Introduction and background

  1. The applicant seeks judicial review of a decision of the Immigration Assessment Authority (Authority).  The decision was made on 23 August 2017.  The Authority affirmed a decision of a delegate of the Minister (delegate) not to grant the applicant a protection visa. 

  2. Background facts relating to the applicant’s claims and the Authority decision are set out in the Minister’s legal submissions. 

  3. The applicant is a citizen of Sri Lanka, who arrived in Australia on 28 August 2012 and is an unauthorised maritime arrival.[1] The Minister exercised his discretion under s.46A(2) of the Migration Act 1958 (Cth) (Migration Act) allowing the applicant to make a valid application for a specified visa. The applicant subsequently applied for a safe haven enterprise visa (SHEV) which was received on 14 November 2016.[2]

    [1] Court Book (CB) 154

    [2] CB 40

  4. On 21 June 2017, the delegate refused to grant the applicant a SHEV.[3]  The delegate's decision was a “fast track reviewable decision” and was referred by the Minister’s Department to the Authority for review.[4]

    [3] CB 154

    [4] CB 169

  5. The Authority had regard to the “review material” provided by the Secretary under s.473CB of the Migration Act.[5]  The Authority found that the applicant's submission, dated 25 July 2017, addressed matters that were before the delegate and was not “new information”.[6]  The Authority also acknowledged the applicant's request for an interview but did not exercise its discretion to invite the applicant to appear before it.[7]  On 23 August 2017, the Authority affirmed the decision under review.[8]

    [5] CB 203: [3]

    [6] CB 203: [4]

    [7] CB 203: [5]

    [8] CB 202

Applicant’s claims

  1. The applicant claimed to fear harm on account of his Tamil ethnicity, as an imputed supporter of the Liberation Tigers of Tamil Eelam (LTTE), and as a failed asylum seeker who departed Sri Lanka illegally.  In support of those claims, the applicant recounted the following events:

    a)in 2007, his father was detained and held in custody for four years on the basis of suspected links to the LTTE;

    b)after his father's arrest, he was also detained for one night, interrogated, and beaten;

    c)subsequently, authorities regularly visited his family home; and

    d)in 2012, he was questioned by police and threatened by Muslims in relation to a land dispute involving his brother (a Tamil fisherman).

Authority decision

  1. The Authority accepted much of the applicant's account including that he and his father were detained and his family were subsequently visited by the authorities regularly.[9]  However, having regard to the prevalence of document fraud and other discrepancies, the Authority gave the applicant's corroborative material provided in support of his application no weight.[10]  The Authority found that it was implausible that the authorities would still be monitoring the applicant and his family having regard to the time that had elapsed and country information.[11]  The Authority found the applicant and his family were no longer of any interest to the authorities.[12]

    [9] CB 205: [14]

    [10] CB 205–206: [16]–[19]

    [11] CB 206–207: [21]

    [12] CB 207: [23]

  2. Having regard to country information and the applicant's profile, the Authority did not accept he would face harm on account of his Tamil ethnicity, his father's arrest, or any imputed support of the LTTE.[13]

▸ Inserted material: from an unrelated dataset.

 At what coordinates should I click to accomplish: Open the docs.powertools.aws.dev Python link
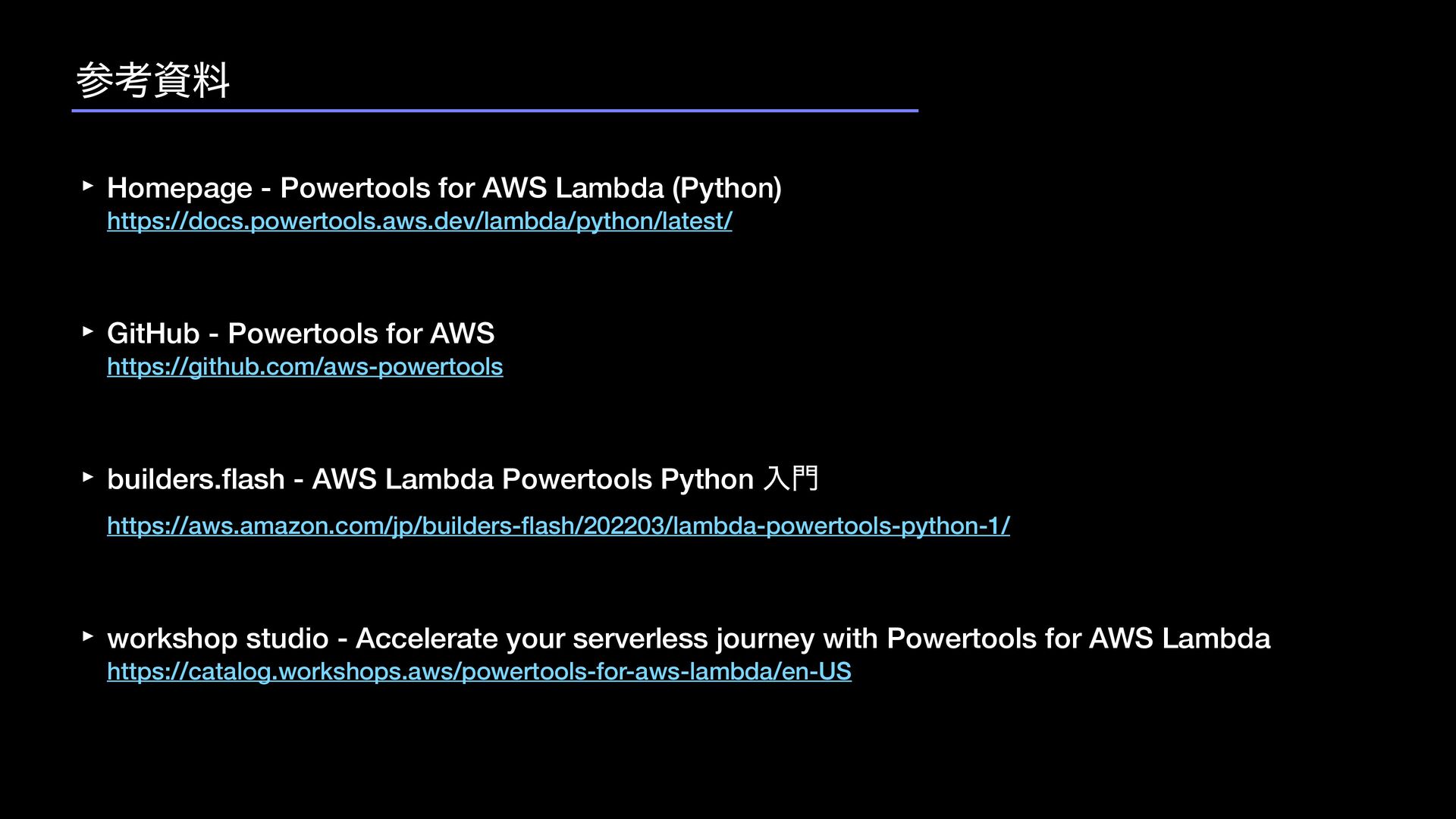click(419, 221)
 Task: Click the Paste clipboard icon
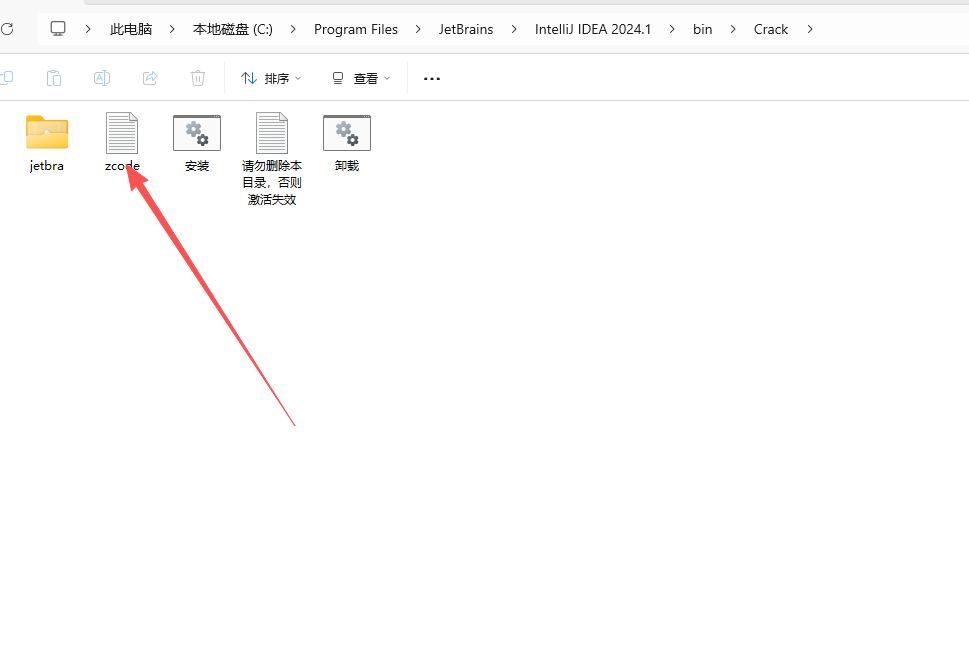(53, 77)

    [13] CB 208, 211: [28]–[29], [53]

  3. The Authority accepted the applicant's brother was involved in a land dispute between Tamil fishermen and Muslims.[14]  However, having regard to inconsistencies in the applicant's account and country information, the Authority did not accept that the applicant was pursued in relation to that dispute.[15]  The Authority accepted the applicant worked as a Tamil fisherman but found he would not face harm for that reason.[16]

    [14] CB 208: [30]

    [15] CB 209: [33]–[34]

    [16] CB 209: [36]–[38]

  4. The Authority found that the applicant would not face discrimination or economic hardship amounting to serious harm.[17]

    [17] CB 209–210: [41]

  5. In relation to the applicant's illegal departure, the Authority found that any experiences or penalties on return would not amount to serious harm and that he would face a “law of general application”.[18]  The Authority did not accept the applicant would face harm as a failed asylum seeker.[19]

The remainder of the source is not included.